Assignment: Entries follow. Return each line that contains the word "agent".

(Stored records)
-=-=-=-=-

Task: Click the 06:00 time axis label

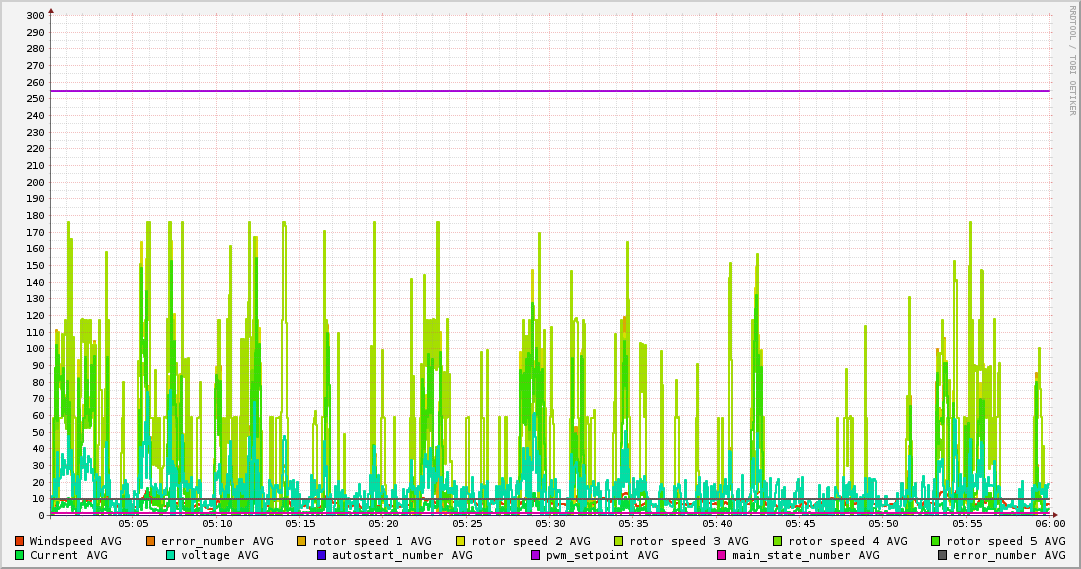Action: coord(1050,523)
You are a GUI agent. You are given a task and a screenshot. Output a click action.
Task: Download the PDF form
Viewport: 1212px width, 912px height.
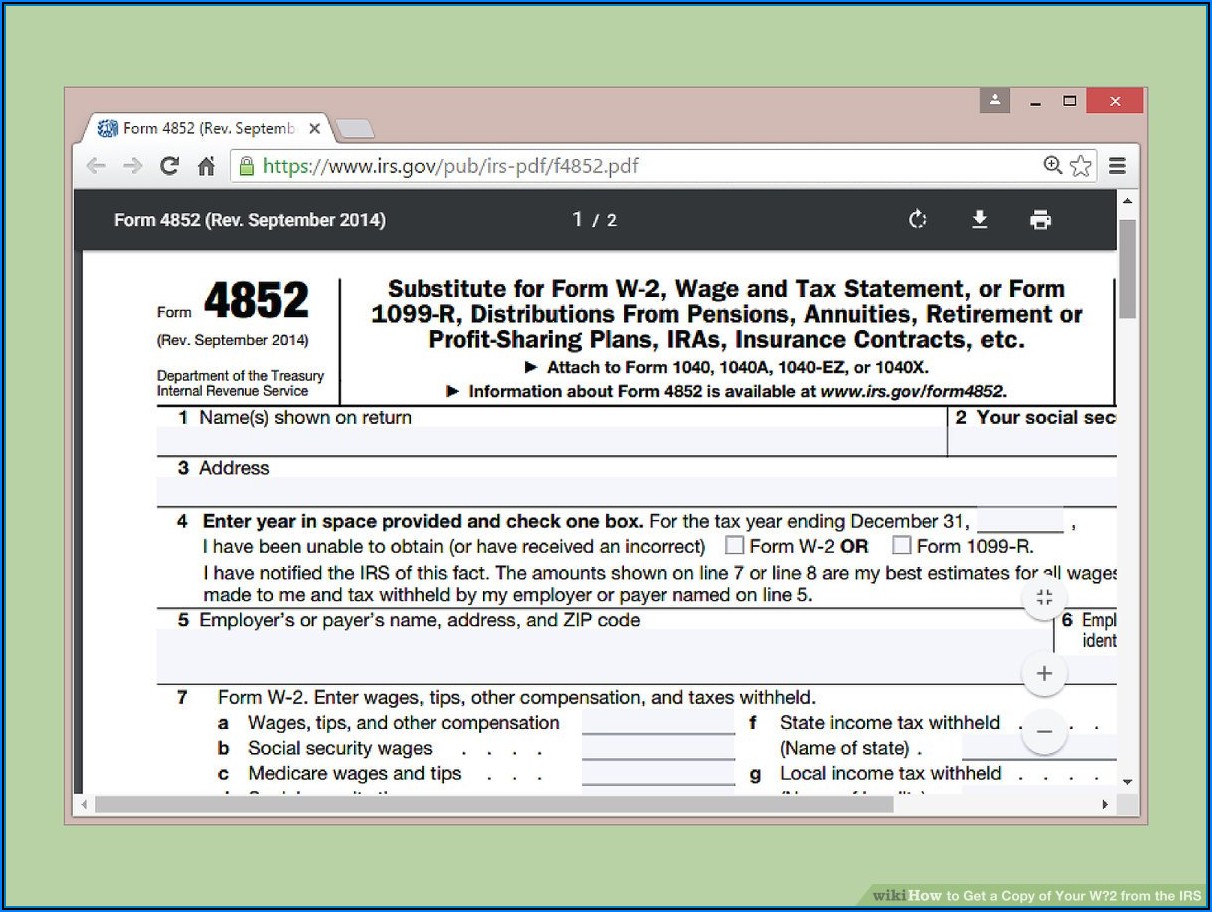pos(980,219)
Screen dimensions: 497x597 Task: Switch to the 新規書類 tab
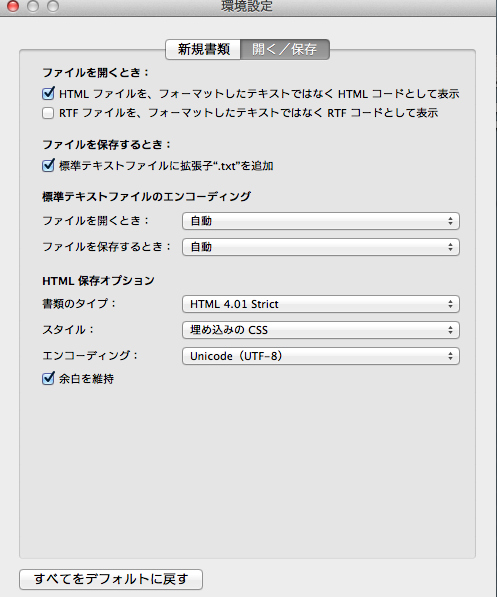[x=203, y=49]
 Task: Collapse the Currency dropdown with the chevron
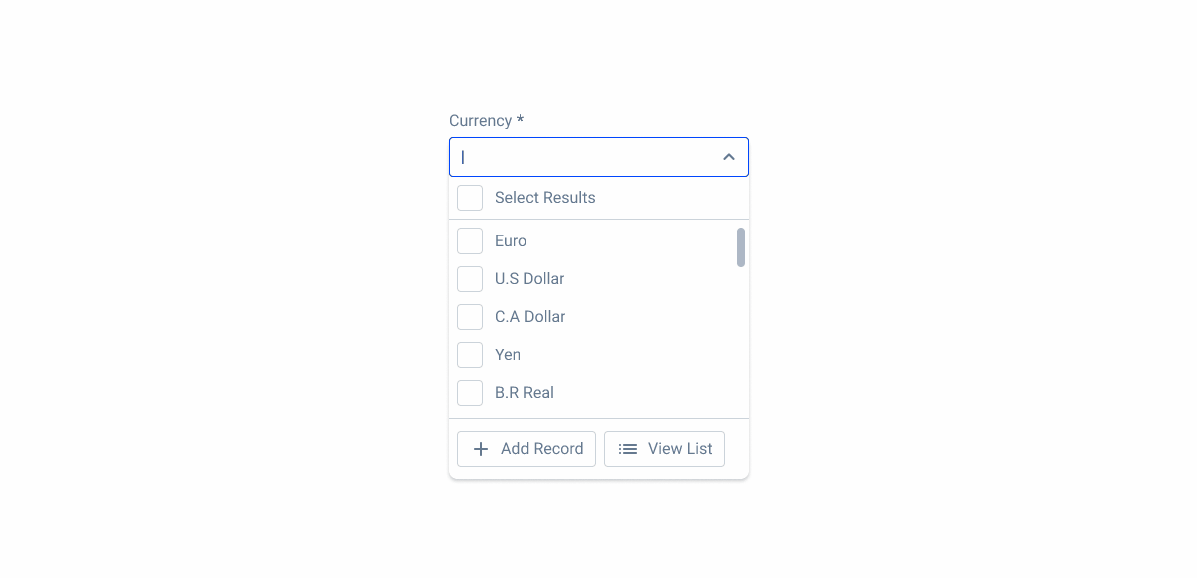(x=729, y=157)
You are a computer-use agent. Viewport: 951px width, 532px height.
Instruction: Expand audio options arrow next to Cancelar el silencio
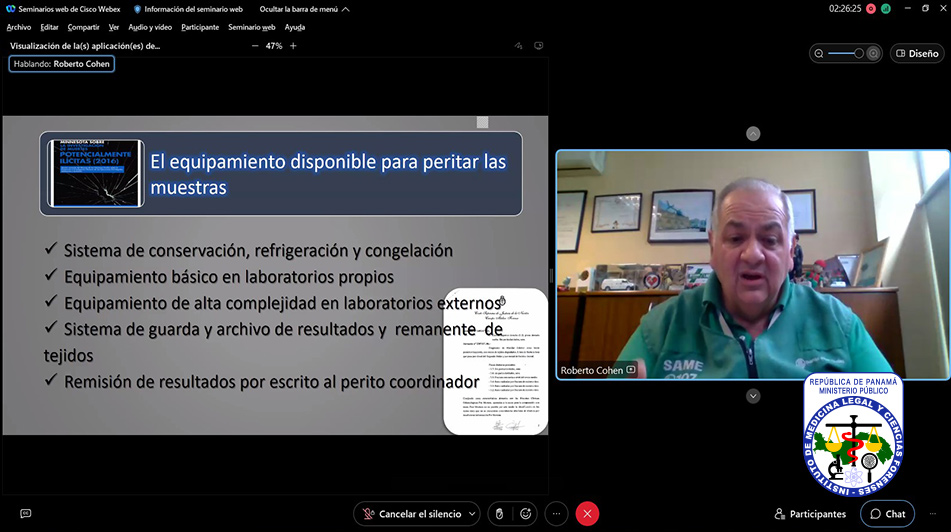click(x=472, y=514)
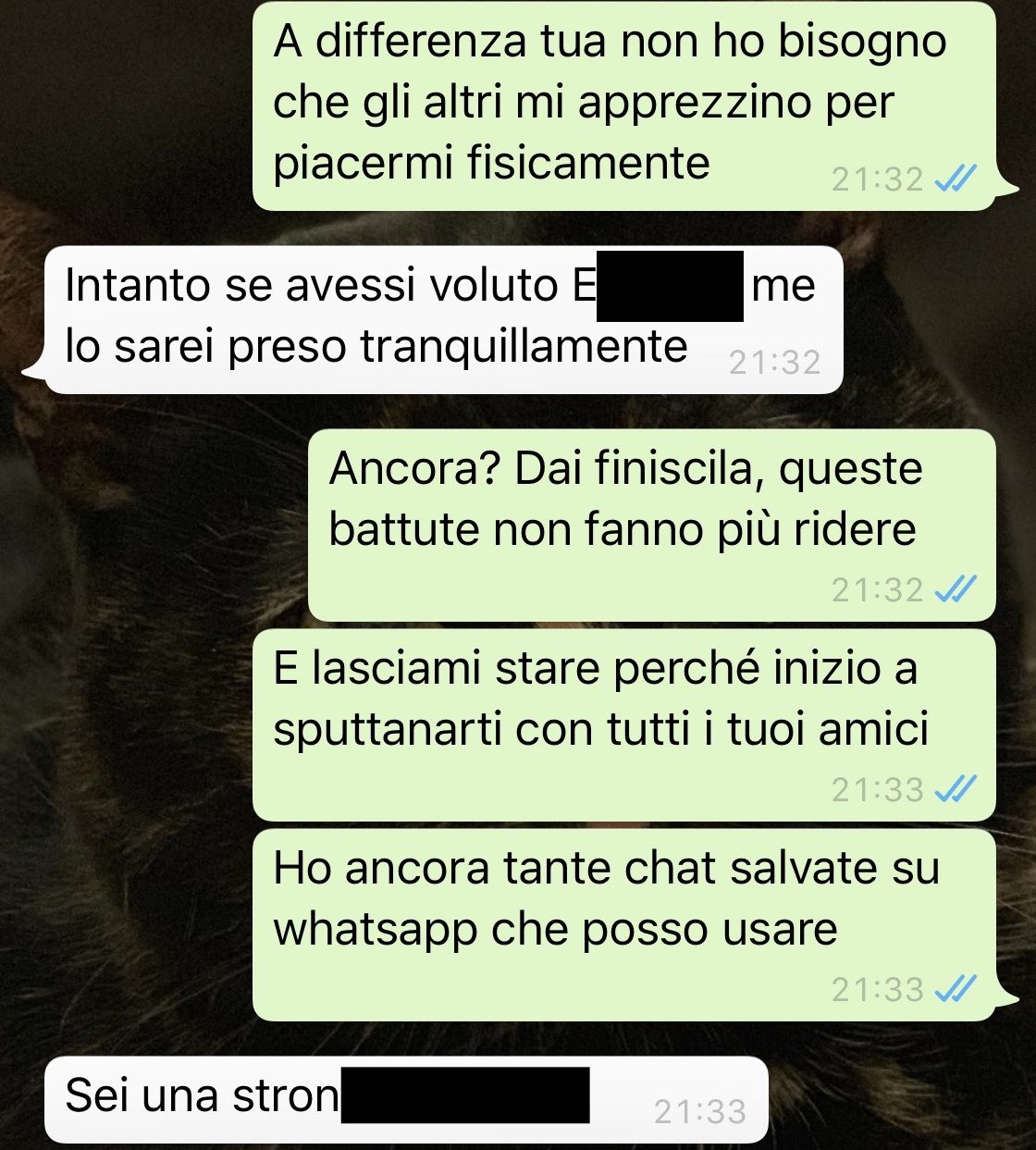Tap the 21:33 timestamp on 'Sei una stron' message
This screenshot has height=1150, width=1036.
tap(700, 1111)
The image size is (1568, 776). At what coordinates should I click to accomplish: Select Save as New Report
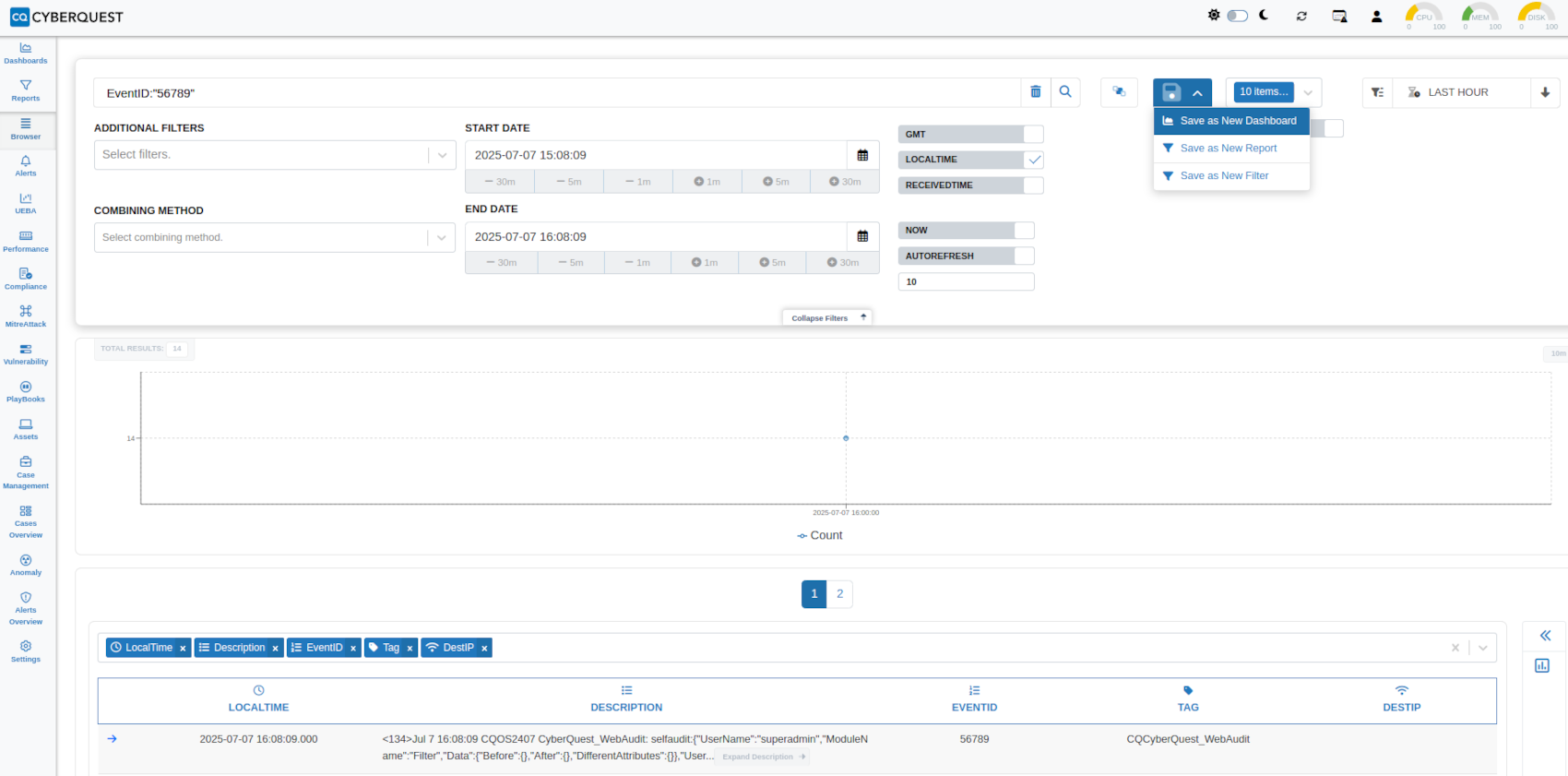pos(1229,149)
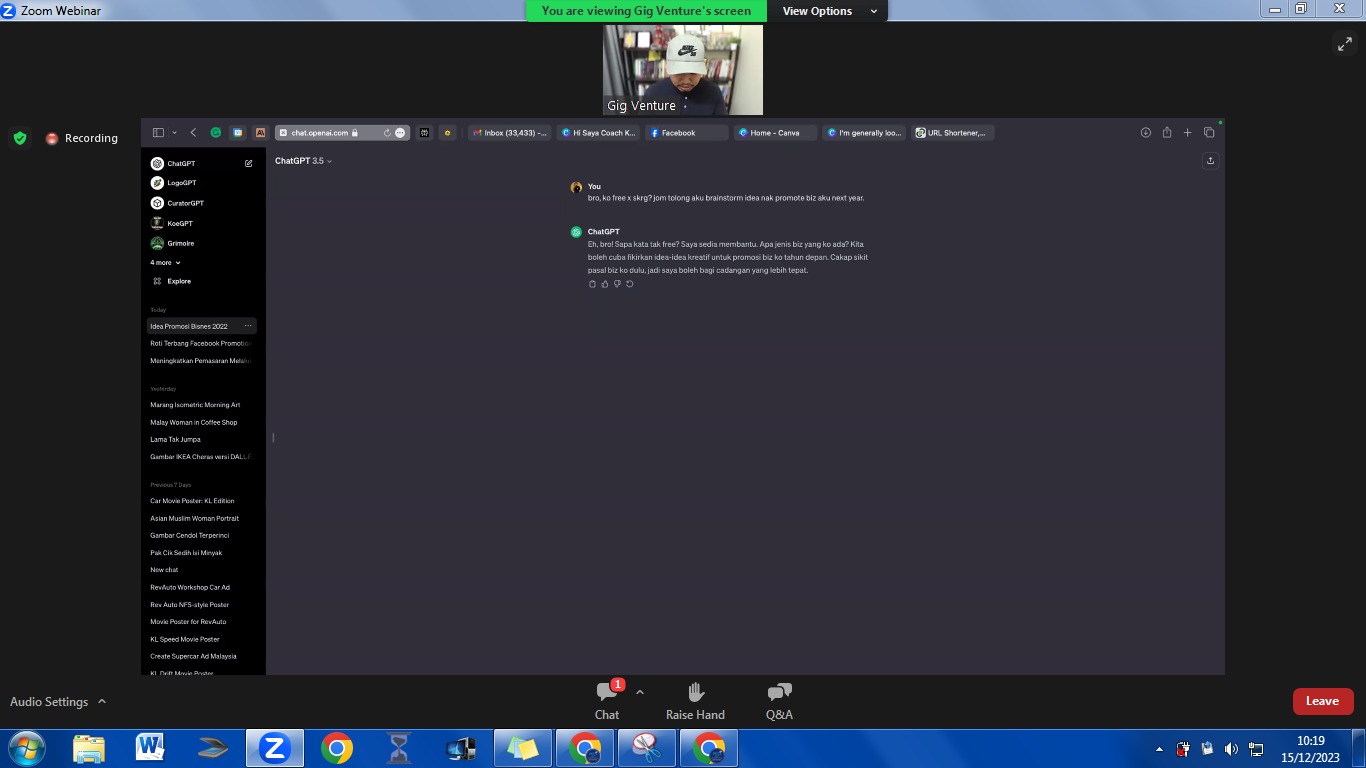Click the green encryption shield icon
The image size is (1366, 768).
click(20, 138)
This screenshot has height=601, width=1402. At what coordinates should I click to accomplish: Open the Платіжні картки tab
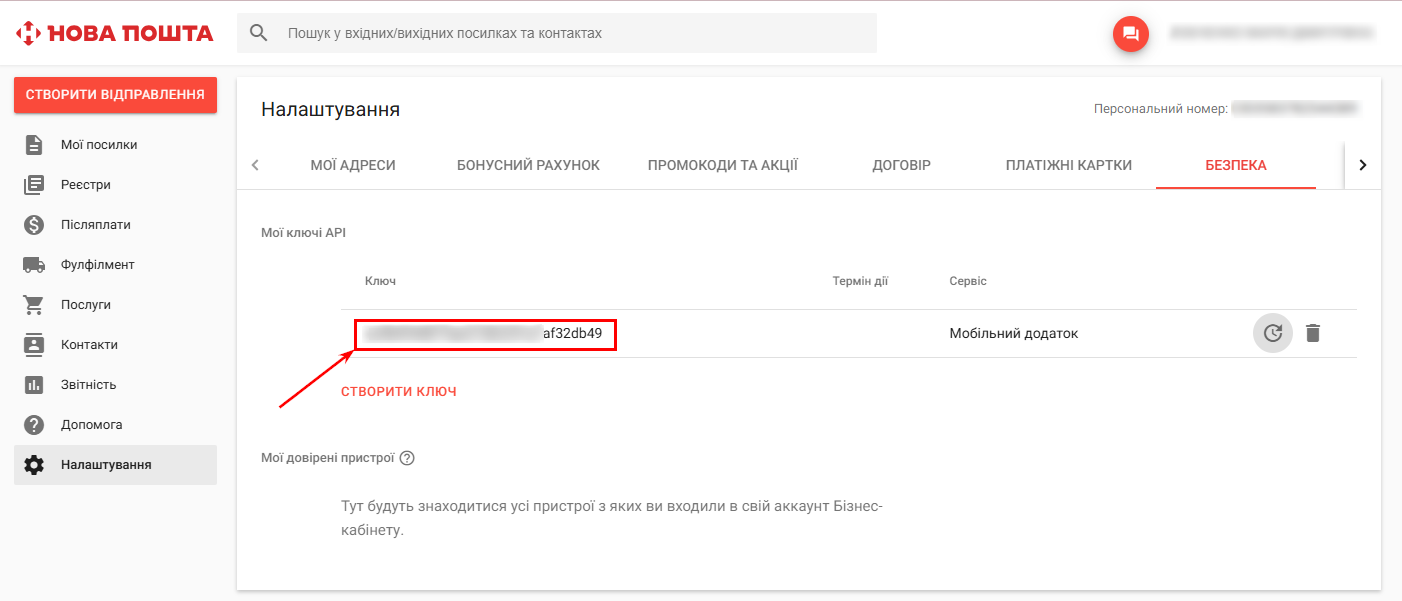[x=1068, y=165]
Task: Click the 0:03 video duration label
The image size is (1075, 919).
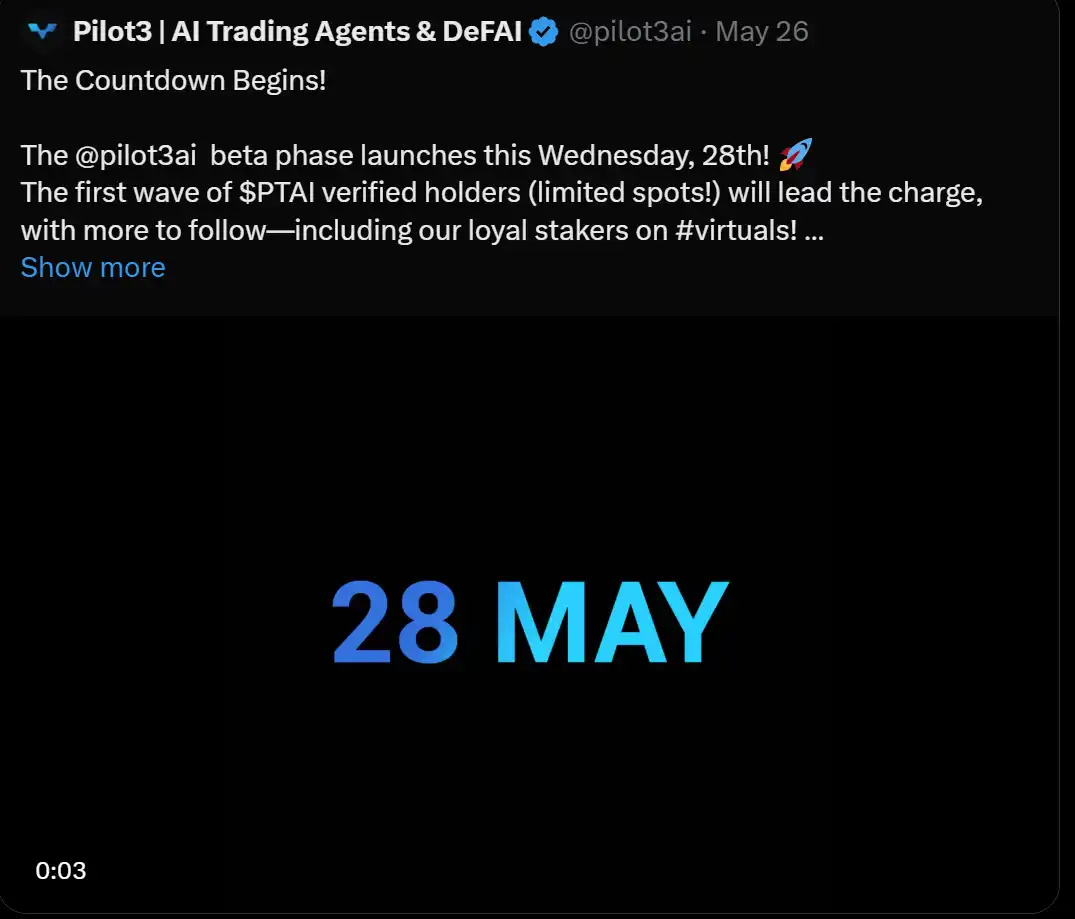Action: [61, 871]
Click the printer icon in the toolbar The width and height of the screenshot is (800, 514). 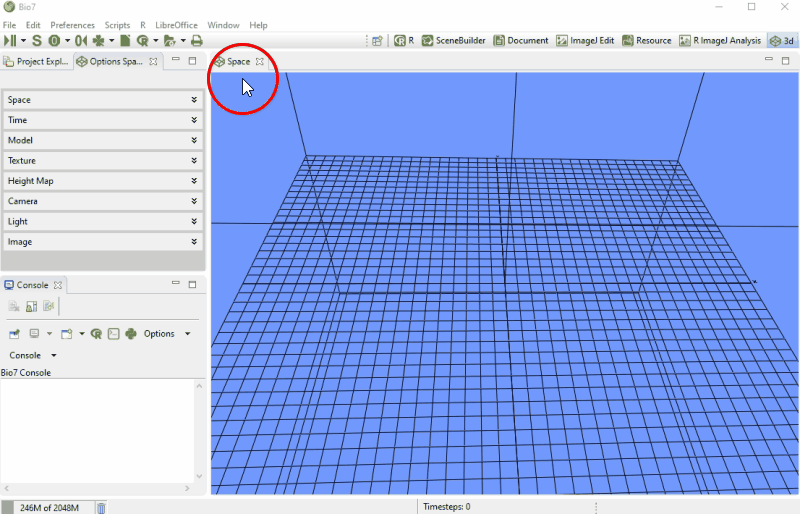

-=-=-=-=-

Solved problem:
You are a GUI agent. You are given a task and a screenshot. Output a click action.
You are a computer-use agent. Viewport: 951px width, 532px height.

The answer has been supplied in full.